## Exercise aim
Transcribe each record exactly. Omit the pictures.

## The data
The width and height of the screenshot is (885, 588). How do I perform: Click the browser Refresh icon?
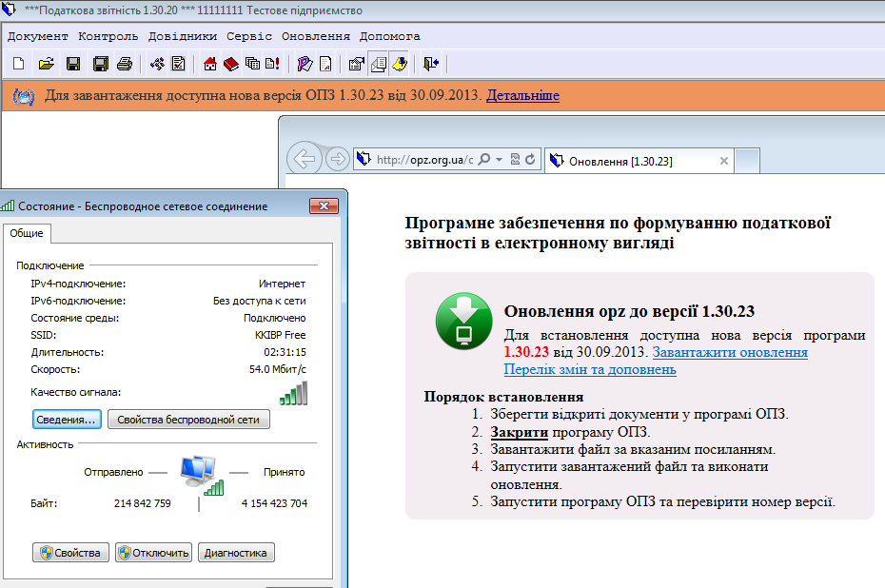pyautogui.click(x=530, y=160)
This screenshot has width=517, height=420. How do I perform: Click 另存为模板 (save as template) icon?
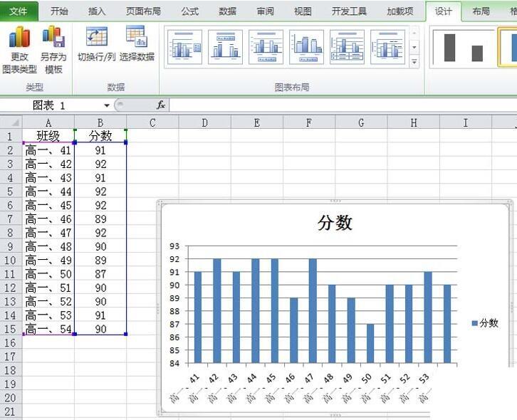53,50
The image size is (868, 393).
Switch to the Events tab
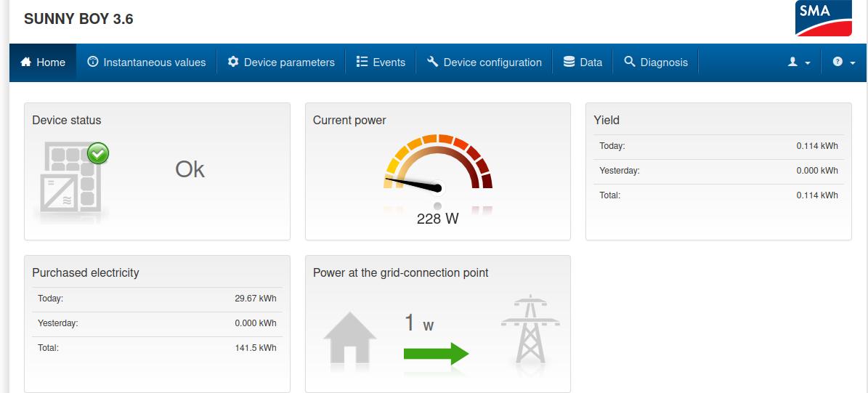tap(381, 62)
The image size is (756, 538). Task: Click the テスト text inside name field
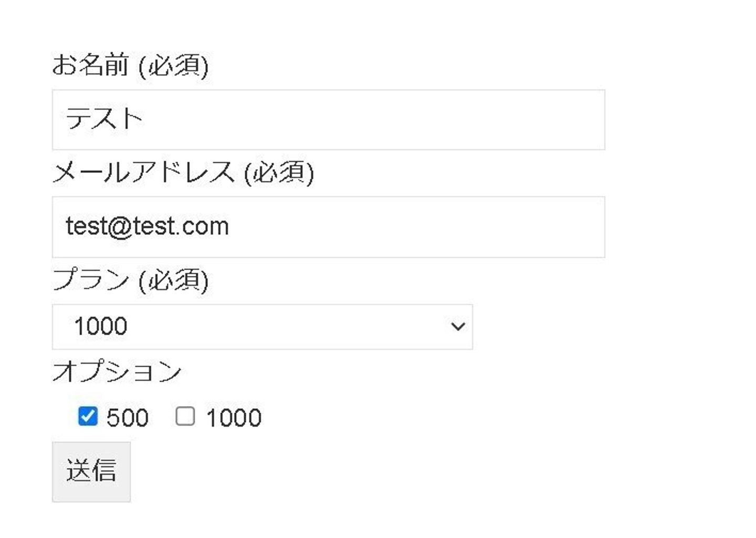(104, 119)
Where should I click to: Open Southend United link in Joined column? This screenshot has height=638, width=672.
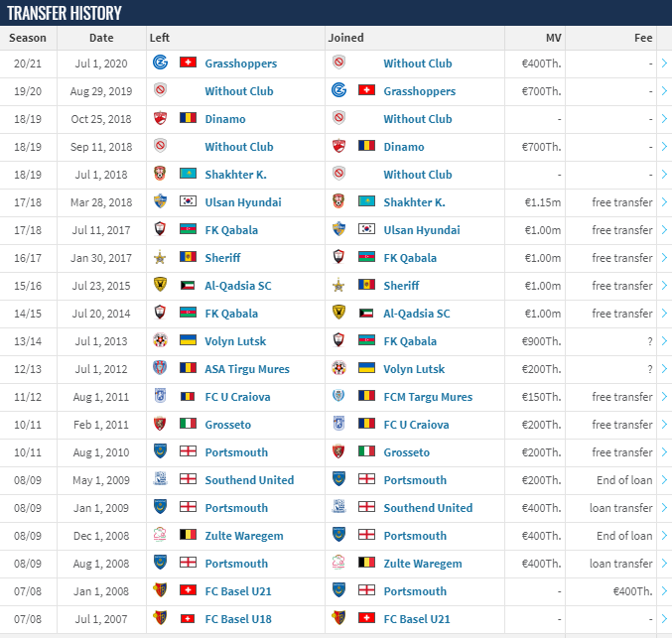tap(428, 508)
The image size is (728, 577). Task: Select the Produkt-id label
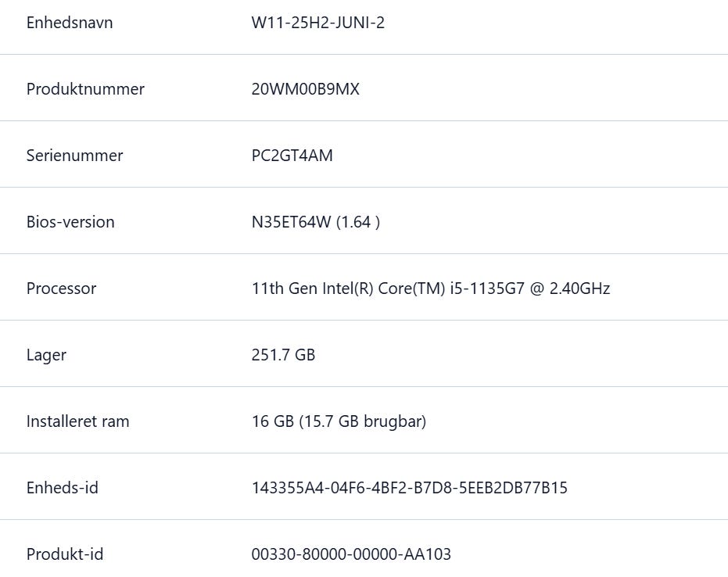point(65,554)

## Exercise solution
The width and height of the screenshot is (885, 588). How do I perform: Click the browser Refresh icon?
pyautogui.click(x=530, y=160)
This screenshot has width=517, height=420. How do I perform: Click 另存为模板 (save as template) icon?
53,50
The image size is (868, 393).
Switch to the Events tab
tap(381, 62)
The image size is (756, 538). Task: Click the テスト text inside name field
(104, 119)
Where should I click to: Open Southend United link in Joined column? This screenshot has height=638, width=672.
tap(428, 508)
The image size is (728, 577). Task: Select the Produkt-id label
point(65,554)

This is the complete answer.